Birmingham honors the Black businessman who quietly backed the Civil Rights Movement

Birmingham honors black businessman AG Gaston’s pivotal support for the civil rights movement with a restored motel bearing his name.

Background: The AG Gaston Motel was used by civil rights leaders, including Martin Luther King Jr., as a place to strategize during the Birmingham Campaign in 1963.
* AG Gaston, a prominent African American businessman, provided the motel as a safe and secure location for leaders and posted bail for young demonstrators arrested during the movement.
* The renovated motel is set to open to the public this summer as the city marks the 60th anniversary of the Birmingham movement.

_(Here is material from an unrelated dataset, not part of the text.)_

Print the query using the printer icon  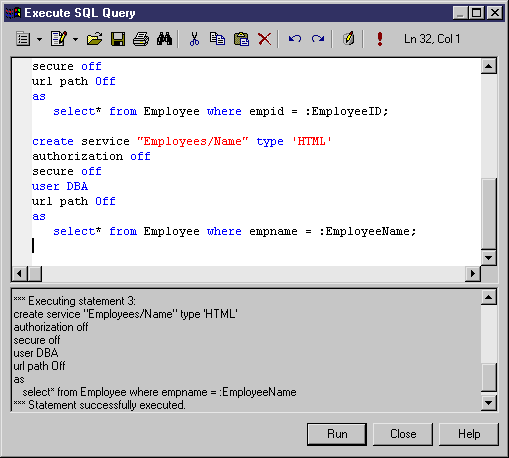[x=141, y=39]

Gaston’s impact: Gaston was a prolific entrepreneur, starting over a dozen businesses to offer goods and services to the black community in Birmingham.
* His bank, Citizens Federal Savings and Loan, provided access to capital for the black community, enabling them to build homes, educate their children, and start their own businesses.
* Despite facing criticism for his approach, Gaston’s support was crucial to the civil rights movement in Birmingham.

Legacy and recognition: Birmingham is working to further honor Gaston’s contributions, with descendants pushing for a street named after him.
* The AG Gaston Motel and other landmarks of the Birmingham National Civil Rights Monument are now under consideration to become a UNESCO World Heritage site.